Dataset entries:

_ _ _ _ _

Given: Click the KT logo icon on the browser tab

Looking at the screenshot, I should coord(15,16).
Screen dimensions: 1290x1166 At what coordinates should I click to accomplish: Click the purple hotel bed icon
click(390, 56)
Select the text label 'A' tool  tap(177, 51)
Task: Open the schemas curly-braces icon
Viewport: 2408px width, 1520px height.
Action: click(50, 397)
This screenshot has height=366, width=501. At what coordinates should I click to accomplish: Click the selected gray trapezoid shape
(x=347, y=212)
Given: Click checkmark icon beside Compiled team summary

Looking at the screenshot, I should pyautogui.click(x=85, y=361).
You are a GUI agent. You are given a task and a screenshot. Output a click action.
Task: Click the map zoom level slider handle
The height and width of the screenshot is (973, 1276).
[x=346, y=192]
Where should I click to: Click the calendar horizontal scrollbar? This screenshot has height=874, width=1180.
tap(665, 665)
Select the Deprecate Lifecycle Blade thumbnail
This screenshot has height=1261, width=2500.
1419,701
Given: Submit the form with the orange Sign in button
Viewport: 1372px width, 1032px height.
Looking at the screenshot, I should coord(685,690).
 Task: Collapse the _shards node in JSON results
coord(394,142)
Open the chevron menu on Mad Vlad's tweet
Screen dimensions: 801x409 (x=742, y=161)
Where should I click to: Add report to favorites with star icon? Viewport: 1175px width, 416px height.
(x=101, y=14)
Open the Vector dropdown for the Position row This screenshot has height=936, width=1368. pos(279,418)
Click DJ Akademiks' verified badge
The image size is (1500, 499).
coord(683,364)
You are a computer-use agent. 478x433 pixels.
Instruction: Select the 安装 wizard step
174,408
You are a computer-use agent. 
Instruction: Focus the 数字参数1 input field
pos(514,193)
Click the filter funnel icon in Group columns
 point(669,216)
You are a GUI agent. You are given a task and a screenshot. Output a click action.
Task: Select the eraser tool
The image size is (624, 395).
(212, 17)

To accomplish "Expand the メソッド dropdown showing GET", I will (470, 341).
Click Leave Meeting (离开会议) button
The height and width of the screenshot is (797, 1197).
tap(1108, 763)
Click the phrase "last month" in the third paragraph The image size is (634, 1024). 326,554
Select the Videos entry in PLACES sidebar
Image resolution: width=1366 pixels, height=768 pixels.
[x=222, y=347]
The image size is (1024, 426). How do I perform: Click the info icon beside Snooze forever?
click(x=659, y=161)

_ _ _ _ _

**Written exercise:** Reformat the records above as a numbered list, dropping any blank lines.

**Response for this exercise:**
1. Given: Click the KT logo icon on the browser tab
2. Looking at the screenshot, I should coord(15,16).
3. Screen dimensions: 1290x1166 At what coordinates should I click to accomplish: Click the purple hotel bed icon
4. click(390, 56)
5. Select the text label 'A' tool  tap(177, 51)
6. Task: Open the schemas curly-braces icon
7. Viewport: 2408px width, 1520px height.
8. Action: click(50, 397)
9. This screenshot has height=366, width=501. At what coordinates should I click to accomplish: Click the selected gray trapezoid shape
10. (x=347, y=212)
11. Given: Click checkmark icon beside Compiled team summary
12. Looking at the screenshot, I should pyautogui.click(x=85, y=361).
13. You are a GUI agent. You are given a task and a screenshot. Output a click action.
14. Task: Click the map zoom level slider handle
15. The height and width of the screenshot is (973, 1276).
16. [x=346, y=192]
17. Where should I click to: Click the calendar horizontal scrollbar? This screenshot has height=874, width=1180.
18. tap(665, 665)
19. Select the Deprecate Lifecycle Blade thumbnail
20. This screenshot has height=1261, width=2500.
21. 1419,701
22. Given: Submit the form with the orange Sign in button
23. Viewport: 1372px width, 1032px height.
24. Looking at the screenshot, I should coord(685,690).
25.  Task: Collapse the _shards node in JSON results
26. coord(394,142)
27. Open the chevron menu on Mad Vlad's tweet
28. Screen dimensions: 801x409 (x=742, y=161)
29. Where should I click to: Add report to favorites with star icon? Viewport: 1175px width, 416px height.
30. (x=101, y=14)
31. Open the Vector dropdown for the Position row This screenshot has height=936, width=1368. pos(279,418)
32. Click DJ Akademiks' verified badge
33. The image size is (1500, 499).
34. coord(683,364)
35. You are a computer-use agent. 478x433 pixels.
36. Instruction: Select the 安装 wizard step
37. 174,408
38. You are a computer-use agent. 
39. Instruction: Focus the 数字参数1 input field
40. pos(514,193)
41. Click the filter funnel icon in Group columns
42.  point(669,216)
43. You are a GUI agent. You are given a task and a screenshot. Output a click action.
44. Task: Select the eraser tool
45. The image size is (624, 395).
46. (212, 17)
47. To accomplish "Expand the メソッド dropdown showing GET", I will (470, 341).
48. Click Leave Meeting (离开会议) button
49. The height and width of the screenshot is (797, 1197).
50. tap(1108, 763)
51. Click the phrase "last month" in the third paragraph The image size is (634, 1024). 326,554
52. Select the Videos entry in PLACES sidebar
53. Image resolution: width=1366 pixels, height=768 pixels.
54. [x=222, y=347]
55. The image size is (1024, 426). How do I perform: Click the info icon beside Snooze forever?
56. click(x=659, y=161)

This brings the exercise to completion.